Coillte (/ˈkwɪltʃə/; /ga/; meaning /) is a state-owned commercial forestry business in Ireland based in Newtownmountkennedy. Coillte manage approximately 7% of the country's land, and operates three businesses: their core forestry business, a 'land solutions' division and a wood panel manufacturing business called 'Medite Smartply'.

==Operation==
The company was incorporated in December 1988 and commenced trading in January 1989 when it took over the forestry activities previously carried out by the Department of Agriculture, Food and the Marine. Shares are held by the Minister for Agriculture, Food and the Marine and Minister for Finance on behalf of the Irish Government. During 2016, the organisation had an average of 862 employees. The Coillte estate is 4,450 square kilometres of which 79% is forest; it manages over 50% of forested land in the country.

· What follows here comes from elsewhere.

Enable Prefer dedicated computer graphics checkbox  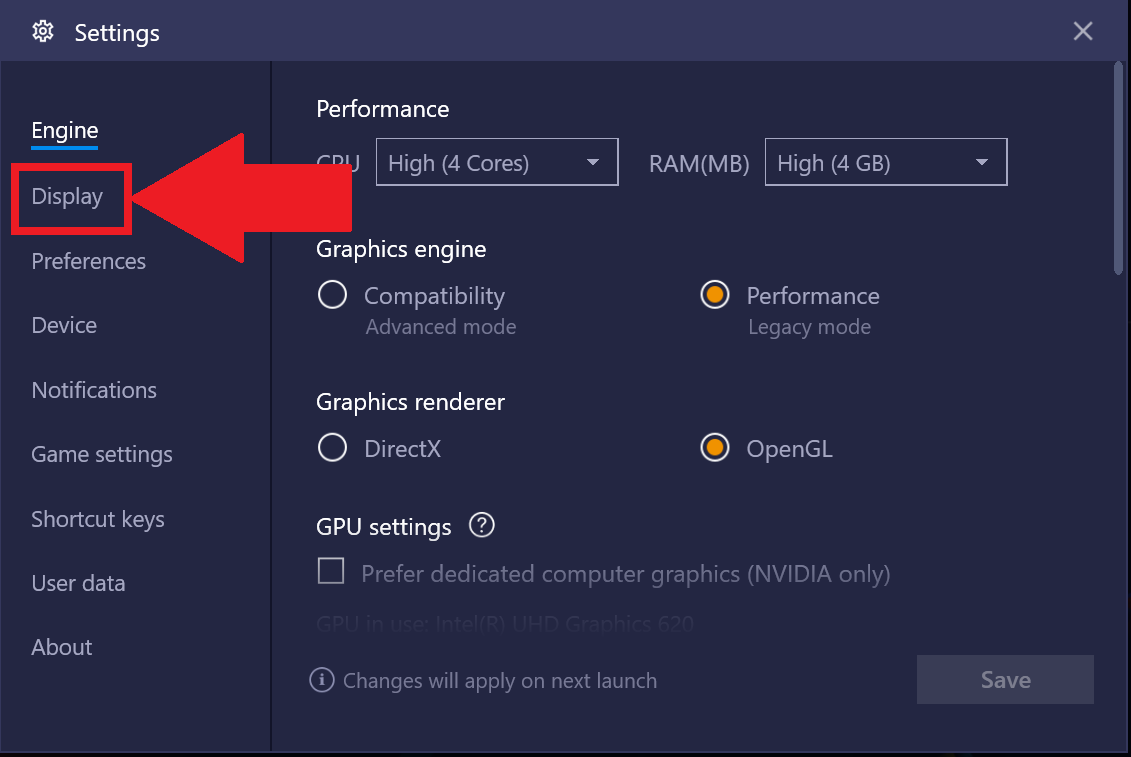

In its 27 years of operation between 1989 and 2016, Coillte had:
- Grown its forest and land estate from 396,000 hectares to over 440,000 hectares
- Increased operating profits from a loss of €0.4 million to operating profits of €64.9 million (2016)
- Grown turnover from €38.0 million to €287.7 million (2016)
- Increased log sales from 1.5 million cubic metres to 1.6 million cubic metres (2016)

According to the Coillte website, 20% of its estate is managed with biodiversity as the primary objective. Other entities have however questioned Coillte's commercially focused practices and the amount of land afforded to native species.

==Developments==
In 2011, there was speculation that Coillte could be sold by the Government of Ireland as part of cost-cutting measures. As of 2011, Coillte was also seeking to calculate the aggregate economic value of its 445,000ha of forest estate.

In 2018 the organisation was reportedly criticised for payment and communication issues with some landowners.

In 2019, Coillte set up a not-for-profit entity, "The Nature Trust", as part of a native woodland restoration plan. In 2025, it was announced this would be shutting down.